5

I have a 4 node elasticsearch cluster. I have a .net console application that is designed to fill the cluster with data which comes from sql. Everything works fine as long as I keep the rate of records being added (or deleted) fairly low. If I increase the number of threads eventually I will see timeout errors from my console app. The cluster has a total of 48 cores and the average time it takes to index a record is about .1 seconds.
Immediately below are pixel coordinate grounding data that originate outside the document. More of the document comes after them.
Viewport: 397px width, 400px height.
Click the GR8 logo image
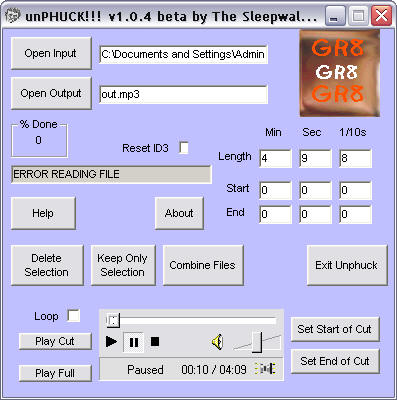[340, 74]
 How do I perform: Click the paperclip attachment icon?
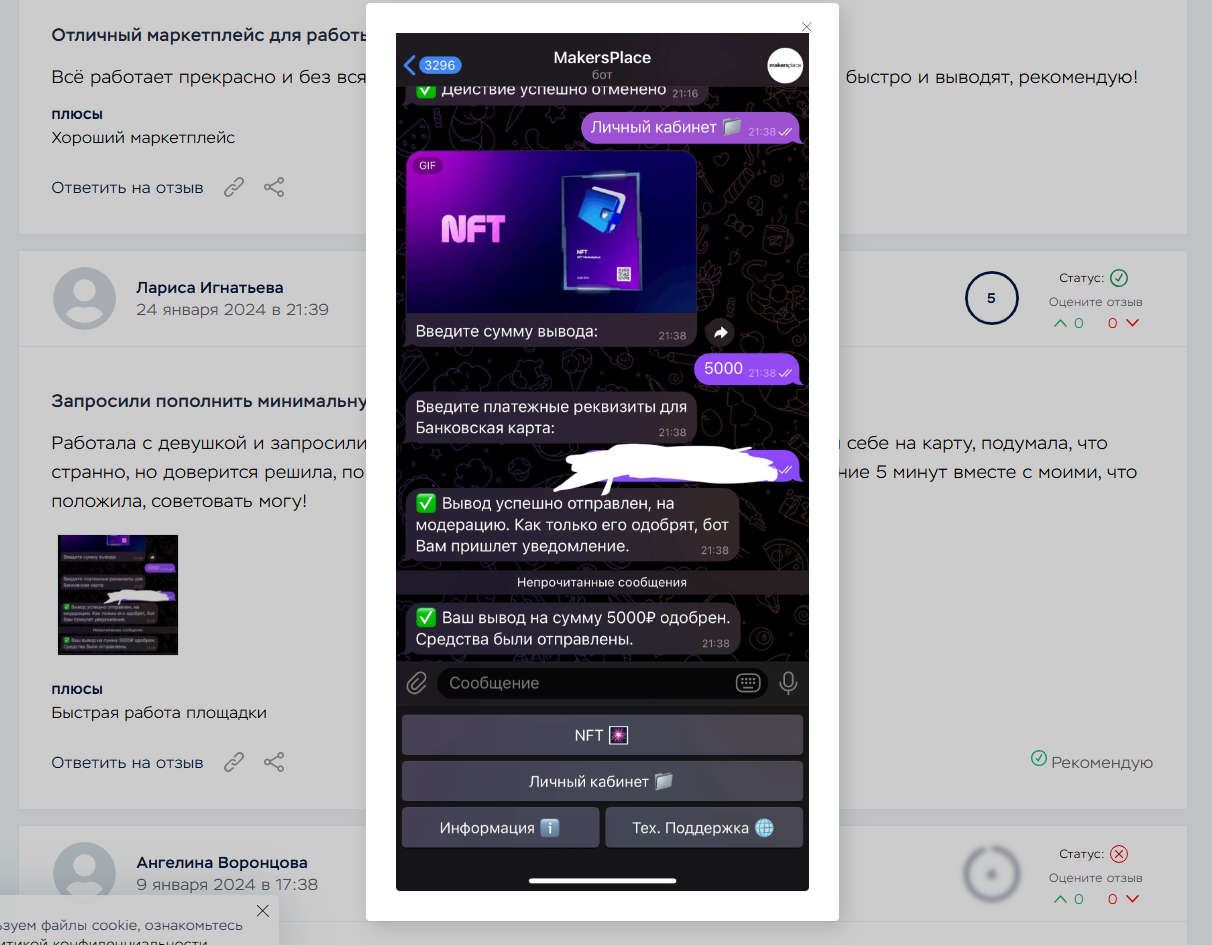416,684
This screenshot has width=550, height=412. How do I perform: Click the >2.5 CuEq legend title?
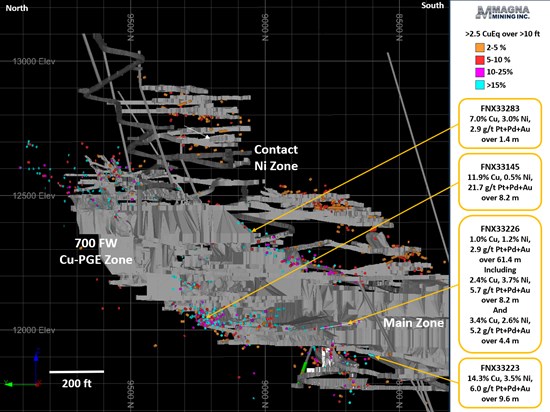tap(502, 34)
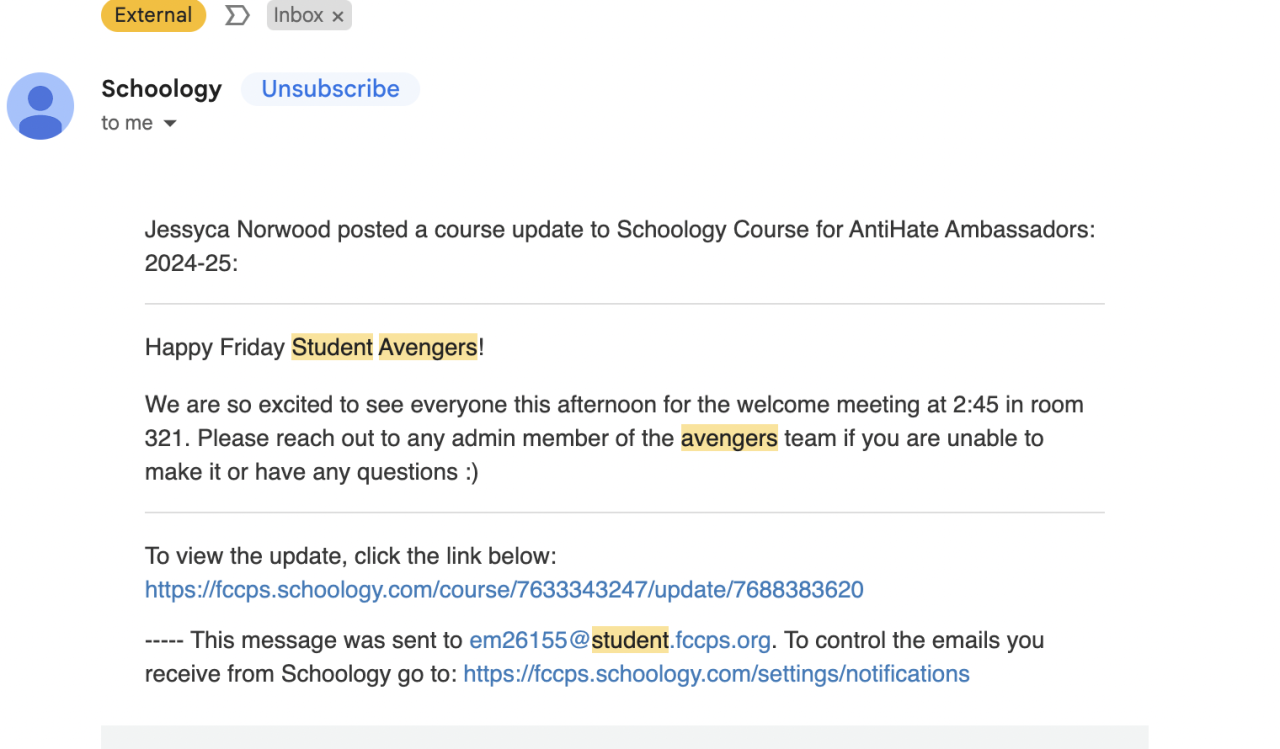Click "To view the update" instruction text
1280x749 pixels.
350,556

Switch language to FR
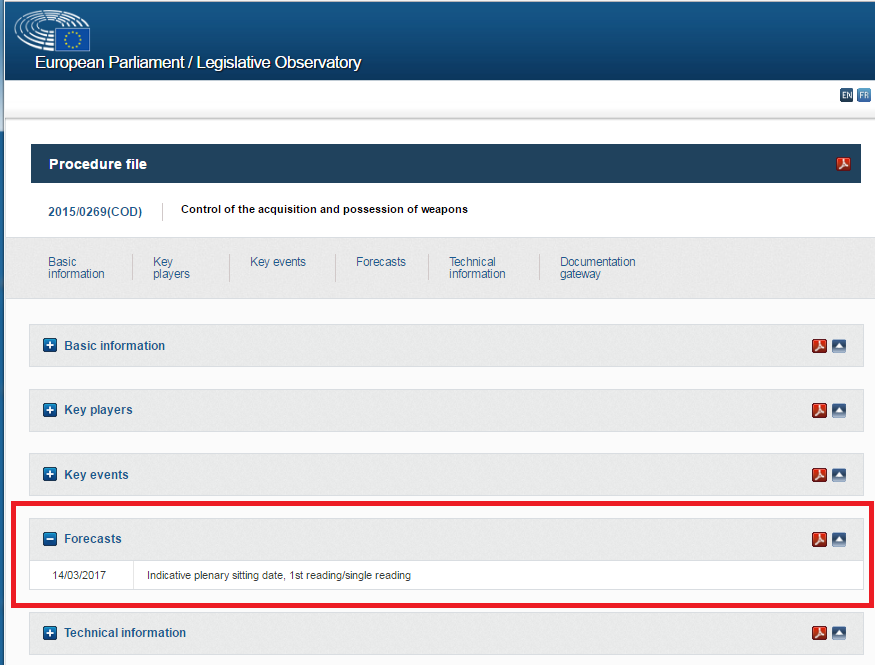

I have been able to get it to do about 7000 records (documents) per second. I never see any exceptions thrown from elasticsearch.net that indicate low resources. I never see any of the indexing queues overloaded. The servers never peak to more than about 10% cpu. It looks like the issue is not the cluster or it's configuration but something in the nest connection. Here is my code for the connection:

//set up the es client
Uri node = new    Uri(ConfigurationManager.AppSettings["ESConnectionString"]);
var connectionPool = new SniffingConnectionPool(new[] { node });
ConnectionSettings settings = new ConnectionSettings(connectionPool);
settings.SetDefaultPropertyNameInferrer(p => p); //ditch the camelcase
settings.SniffOnConnectionFault(true);
settings.SniffOnStartup(true);
settings.SniffLifeSpan(TimeSpan.FromMinutes(1));
settings.SetPingTimeout(3000);
settings.SetTimeout(5000);
settings.MaximumRetries(5);
//settings.SetMaximumAsyncConnections(20);
settings.SetDefaultIndex("dummyindex");
settings.SetBasicAuthentication(ConfigurationManager.AppSettings["ESUser"], ConfigurationManager.AppSettings["ESPass"]);
ElasticClient client = new ElasticClient(settings);

I have the cluster set up with http.basic authentication, but I have tried with it turned on and off and there is no difference. Here are some of the pertinent settings from the ES nodes:

discovery.zen.minimum_master_nodes: 2
discovery.zen.fd.ping_timeout: 30s
discovery.zen.ping.multicast.enabled: false
discovery.zen.ping.unicast.hosts: ["CACHE01","CACHE02","CACHE03","CACHE04"]
cluster.routing.allocation.node_concurrent_recoveries: 5
indices.recovery.max_bytes_per_sec: 50mb
http.basic.enabled: true
http.basic.user: "admin"
http.basic.password: "XXXXXXX"

At this point I can't seem to figure out if it's the .Net client that is the issue or the servers? Everything points to the client but I'm at a loss for what to try next. I don't think I can use the BulkAPI because I'm essentially just replicating changes from a SQL server and in order to keep them in sync I execute the change as soon as it's received. It seems when I'm inserting new documents I can go at a much faster pace then when updating. I have read the updating docs and it almost reads like partial updates are better than full updates, but the there is the whole get-update-delete-reindex things that seems to happen with every update.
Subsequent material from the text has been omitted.